Levine has the endearing ability to be at once crass and charming. His manner can bristle as he speaks his mind and moves on. He spent a lifetime as an early riser and does not like to waste time. At 5-foot-9, he has gnarly fingers and forearms like Popeye's, without the tattoos. His eyes sparkle with emotions his statements lack, as when he spoke about how he met Rachael at a lecture while visiting family in Denver: "That was good luck."

The family's main livelihood was art. After arriving in Seattle in 1959, they lived in the Rainier Vista housing project for five years while he completed a UW master's of fine arts degree in ceramic sculpture. Rachael, who is retired after 28 years as a Seattle Central Community College education instructor, provided continuity when commissions waned. Josh's earliest memories were playing with clay in his father's studio. All three sons pursued the artist's life despite their father's struggle. Josh, 39, works at a custom metal company and both he and his younger brother Aaron sculpt and design furniture. The youngest brother, Jacob, who designed small planes, died in a 1987 plane accident.

Levine emotes in his work. Joy, strength, sadness and contentment reach out from both personal work and commissions. Sometime after Jacob died, Josh recalls a series of sculptures his father did with skin drooping from gaunt figures - disturbingly cathartic. "Walking on Logs" is a tribute to a spoken voice composition with a similar title by Levine's friend, composer and musician Hubbard Miller, who died in 1982. Levine designed it to reflect the whimsically descriptive similes in the composition, such as, "Walking on logs is like playing a game in which you are the ball!"

Levine appears to be a man growing content with his life. He has taken up golf and occasionally allows the sun to rise before him. Still driven, still "scared to death" he may one day run out of ideas, still sculpting several projects at once, Levine has the contenance of a person who knows he has arrived.

Colleagues from Ray Jensen to John Sisko praise Levine for his generosity in sharing his studio and expertise. Work continues. This week he hurried to crate two outdoor and three indoor sculptures for a rush order to a tony South Hampton, NY, gallery doing a brisk business among the monied set.

Levine leaves today for Trondheim, Norway, hired to manage a nordic heritage project to present a replica of Shilshole's Leif Ericson statue for the 1,000 anniversary of the city where Ericson is thought to have set sail for North America.
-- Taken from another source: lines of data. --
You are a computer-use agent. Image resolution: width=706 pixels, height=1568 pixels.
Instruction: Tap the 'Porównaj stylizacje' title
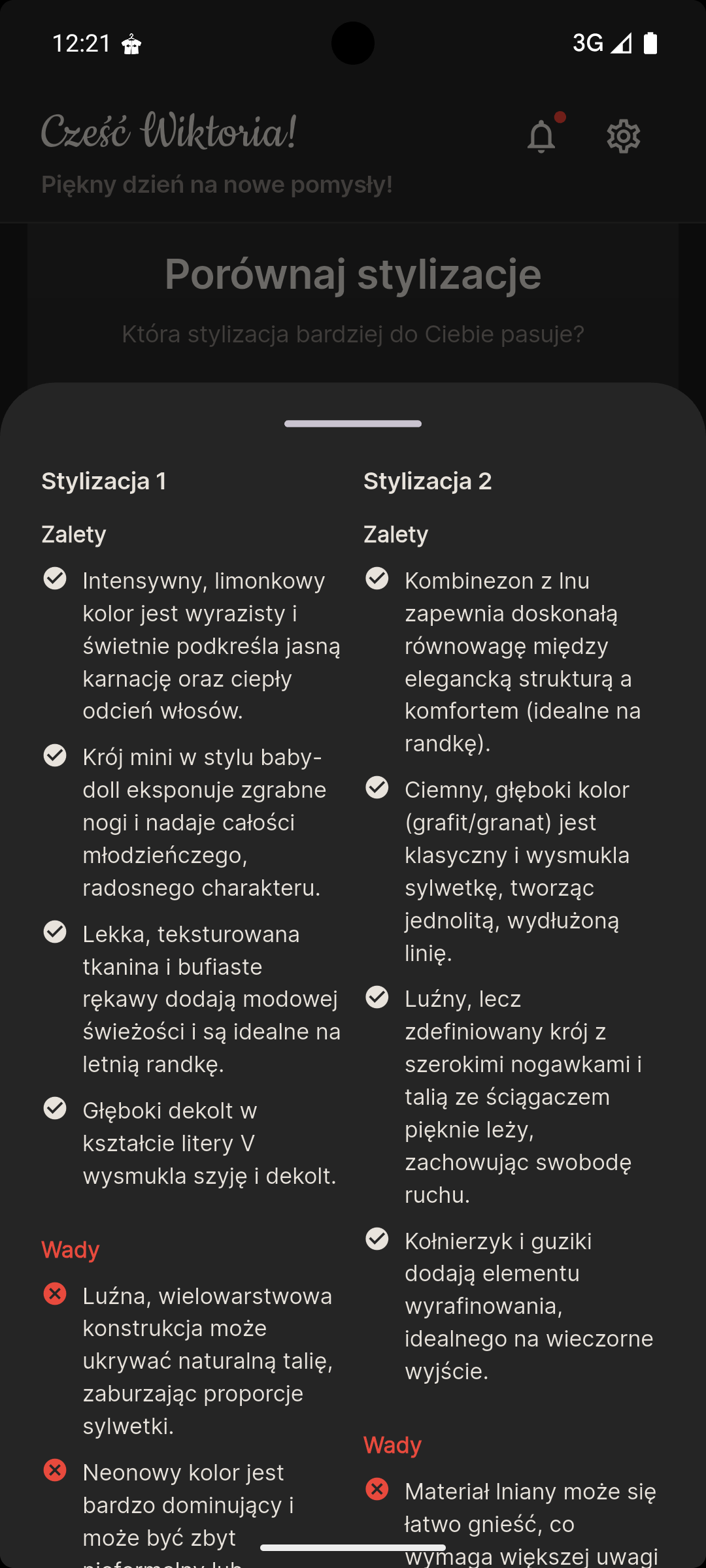[x=353, y=274]
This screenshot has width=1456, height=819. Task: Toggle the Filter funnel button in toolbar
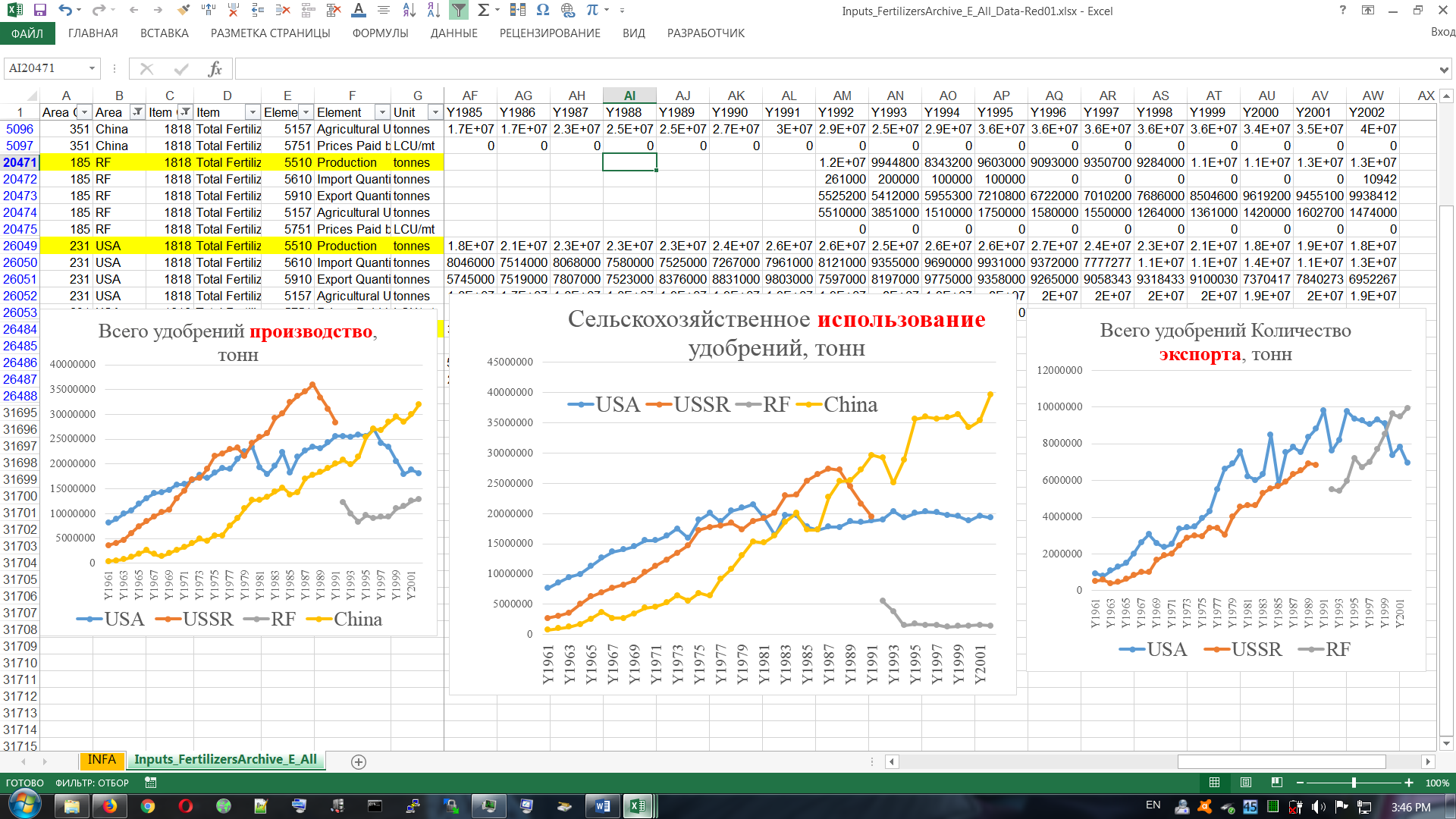pyautogui.click(x=459, y=11)
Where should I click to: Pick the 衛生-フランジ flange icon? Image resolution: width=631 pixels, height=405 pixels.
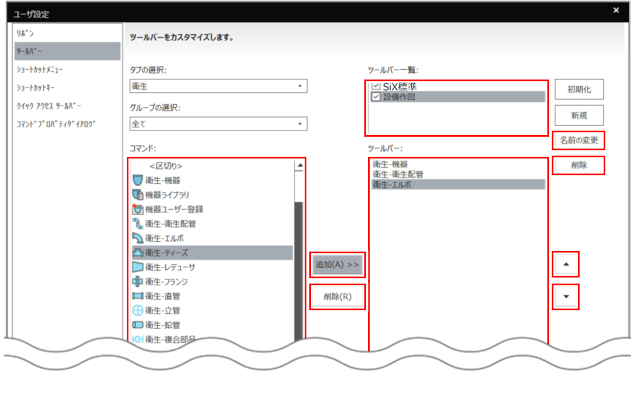point(138,282)
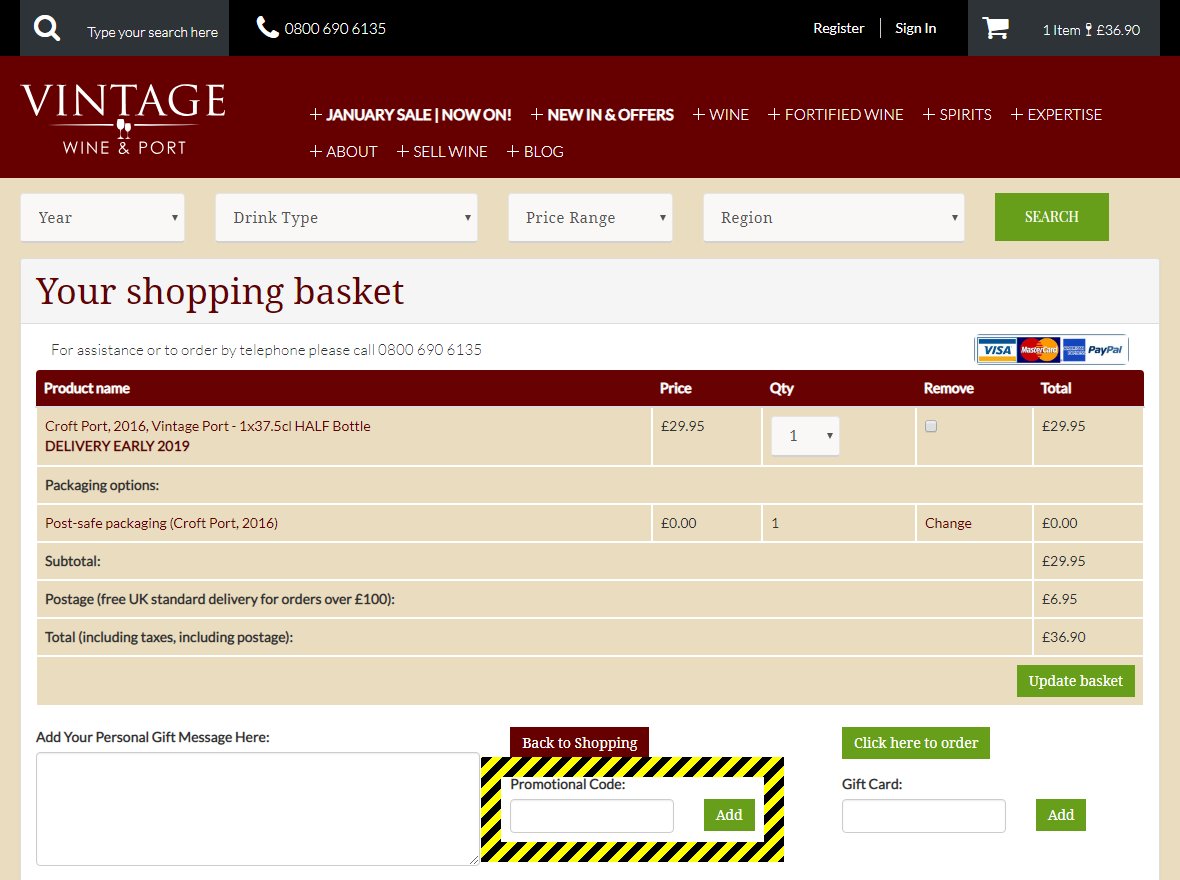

He's also relieved to be old enough to receive Social Security and rails against proposals to raise the age limit to 67 as "unconscionable. Anybody who worked hard physically at 50 is tired, at 65 is burned out."

The artist's life is for the young - and in Levine's case, the stubborn - at heart.

"As you get older your level of circumspection changes," Levine said. "Your friends are getting older, some older friends have passed on. You see yourself in a different context. You begin to feel there is an edge of life; you no longer feel immortal. What do you want to spend your life doing? Part of doing art is to answer the question we all wonder: Why are we here?"